'US Navy, Royal Navy Resume Anti-Slavery Patrols, Piracy Eradication In The Red Sea'
A headline I'd like to see
To quote Tara Ferrier, a character in Simon Edge’s latest novel In the Beginning, on the topic of Yemen’s civil war, “don’t trust anyone who tells you this is a simple conflict with virtue on one side and evil on the other. It’s way more complicated than that, and only a fool would claim to understand it perfectly.” Edge was not writing about the current Red Sea patrols or strikes this week on Houthis, but his journalist-character is right about Yemen. A complex series of civil wars has been underway in that country since 1948. Intervention to decisively end the conflict never drew any real interest from the larger world — with three important exceptions, first Egypt, then Saudi Arabia with an assist from the UAE, and of course Iran, which supports the Houthis as a proxy. Suffering and starvation, both self-inflicted, created much concern abroad, but no solutions. Even after Houthis reinstituted slavery, the world was content to leave Yemenis alone in their endless spiral of violence. Both Egypt and the Saudis refer to their adventures in Yemen as a national “Vietnam.” Since 2015, American-led action has focused on Al Qaeda’s presence in the country. No one is interested in “fixing” Yemen.

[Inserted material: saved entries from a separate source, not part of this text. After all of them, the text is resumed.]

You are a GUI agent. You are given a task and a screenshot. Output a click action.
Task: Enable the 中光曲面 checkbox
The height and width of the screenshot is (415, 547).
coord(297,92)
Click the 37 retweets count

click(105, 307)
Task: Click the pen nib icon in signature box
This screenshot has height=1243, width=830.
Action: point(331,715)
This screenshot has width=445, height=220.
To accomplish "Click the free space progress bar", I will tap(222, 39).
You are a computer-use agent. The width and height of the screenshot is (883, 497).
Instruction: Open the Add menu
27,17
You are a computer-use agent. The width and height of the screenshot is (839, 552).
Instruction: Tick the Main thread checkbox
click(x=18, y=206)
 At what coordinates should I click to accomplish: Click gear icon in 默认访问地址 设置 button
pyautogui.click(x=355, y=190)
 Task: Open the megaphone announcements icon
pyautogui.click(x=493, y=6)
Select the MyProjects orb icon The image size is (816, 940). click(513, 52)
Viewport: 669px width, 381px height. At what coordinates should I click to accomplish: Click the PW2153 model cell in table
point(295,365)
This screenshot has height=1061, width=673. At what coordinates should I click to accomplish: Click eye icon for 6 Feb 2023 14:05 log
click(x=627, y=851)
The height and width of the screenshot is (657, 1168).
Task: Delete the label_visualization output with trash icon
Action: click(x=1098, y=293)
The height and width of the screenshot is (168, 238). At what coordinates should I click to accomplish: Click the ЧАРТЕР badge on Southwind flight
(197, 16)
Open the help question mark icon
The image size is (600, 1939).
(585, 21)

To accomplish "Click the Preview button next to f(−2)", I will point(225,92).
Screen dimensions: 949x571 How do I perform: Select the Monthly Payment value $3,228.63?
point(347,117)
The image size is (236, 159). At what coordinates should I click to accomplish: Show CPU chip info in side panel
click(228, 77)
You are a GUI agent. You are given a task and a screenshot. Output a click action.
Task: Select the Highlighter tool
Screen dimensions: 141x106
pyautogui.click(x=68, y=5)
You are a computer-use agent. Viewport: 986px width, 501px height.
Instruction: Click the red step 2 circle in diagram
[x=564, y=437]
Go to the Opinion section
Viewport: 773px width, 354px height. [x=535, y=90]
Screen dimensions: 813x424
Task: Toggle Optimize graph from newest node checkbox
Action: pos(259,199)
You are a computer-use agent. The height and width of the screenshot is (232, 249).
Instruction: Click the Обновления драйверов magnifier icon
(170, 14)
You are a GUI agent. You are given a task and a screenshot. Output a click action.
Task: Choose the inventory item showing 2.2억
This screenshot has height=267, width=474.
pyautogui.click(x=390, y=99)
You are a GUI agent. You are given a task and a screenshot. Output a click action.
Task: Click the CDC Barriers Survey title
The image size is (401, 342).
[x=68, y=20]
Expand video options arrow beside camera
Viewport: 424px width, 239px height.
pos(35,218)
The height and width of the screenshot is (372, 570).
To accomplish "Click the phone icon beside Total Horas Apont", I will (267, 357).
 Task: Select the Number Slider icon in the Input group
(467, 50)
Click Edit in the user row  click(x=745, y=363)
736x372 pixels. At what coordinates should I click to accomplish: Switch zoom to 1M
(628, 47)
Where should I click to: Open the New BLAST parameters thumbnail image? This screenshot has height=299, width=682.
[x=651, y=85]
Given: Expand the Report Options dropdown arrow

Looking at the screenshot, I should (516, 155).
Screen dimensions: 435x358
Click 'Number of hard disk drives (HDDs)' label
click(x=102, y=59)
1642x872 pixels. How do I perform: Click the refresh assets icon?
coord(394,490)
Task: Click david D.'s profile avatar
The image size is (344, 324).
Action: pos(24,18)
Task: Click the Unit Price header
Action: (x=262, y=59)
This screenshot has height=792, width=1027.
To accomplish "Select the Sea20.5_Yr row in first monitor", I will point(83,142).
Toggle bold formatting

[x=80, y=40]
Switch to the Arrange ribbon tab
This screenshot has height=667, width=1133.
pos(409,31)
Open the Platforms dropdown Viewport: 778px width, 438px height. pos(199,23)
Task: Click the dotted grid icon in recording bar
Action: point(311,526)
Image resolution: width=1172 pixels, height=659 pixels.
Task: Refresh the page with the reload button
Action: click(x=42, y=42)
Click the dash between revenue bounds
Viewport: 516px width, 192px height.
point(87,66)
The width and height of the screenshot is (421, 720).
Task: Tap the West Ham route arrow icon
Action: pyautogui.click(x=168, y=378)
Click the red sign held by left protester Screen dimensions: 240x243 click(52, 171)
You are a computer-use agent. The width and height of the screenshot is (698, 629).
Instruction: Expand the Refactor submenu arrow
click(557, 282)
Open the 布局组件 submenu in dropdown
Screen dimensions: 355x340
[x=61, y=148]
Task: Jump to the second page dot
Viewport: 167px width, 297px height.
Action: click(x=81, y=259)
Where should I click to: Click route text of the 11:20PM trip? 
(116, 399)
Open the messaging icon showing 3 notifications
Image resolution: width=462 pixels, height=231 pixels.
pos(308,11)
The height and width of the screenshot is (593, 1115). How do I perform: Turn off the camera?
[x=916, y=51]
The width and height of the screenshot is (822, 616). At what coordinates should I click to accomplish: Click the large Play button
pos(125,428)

However, Yemen also sits on one side of the Bab-el-Mandeb, the southern end of the Red Sea. An Iran-backed terrorist group bent on disrupting the global economy is well-sited, there. Spasms of indignation from the Briahna Joy Gray generation notwithstanding, stamping out pirates, terrorists, and other armed threats to busy global shipping lanes is the original purpose of the US Navy and the Royal Navy. Their cooperation is a deterrence strategy for potential enemies who might disrupt global supply chains as acts of war. “Freedom of the seas” was in fact the ostensible reason that the United States declared war in 1917. Both the US and the UK take their freedom of navigation seriously enough to enforce it in faraway waters with expensive navies precisely because the benefits of free global trade are so great. Most of the people in the world enjoying the benefits of maritime freedom right now are in fact free riders on the American and British taxpayer.
Yemen is complex, embroiled in a complex conflict; learning to fight a drone-armed combatant is even more complex. As the Israelis are learning now, there is a difference between seeing a drone war in Ukraine and fighting a drone war in Gaza. The same thing is happening in Yemen. Some things are old-school SEAD (suppression of enemy air defenses): strike the Houthi radars, especially the shore radars used to target ships, suppress any air defenses relentlessly, and target munitions and launchers whenever you find them. This is a process that cannot be completed in a single salvo, but more to the point, there is a period of adjustment to a new kind of battle, and strategies will evolve. Houthis are bound to start using human shields to create more collateral civilian casualties, for example. Attempted boardings, missile attacks, and drone attacks will surely happen again. History suggests that the most effective technologies deployed in any Red Sea conflict are not even kinetic, though. Operation Prosperity Guardian has the worst punk band name ever, but the two major navies involved enjoy a lopsided electromagnetic advantage that will be key to success against the Houthis; commercial maritime operators will want to take notes.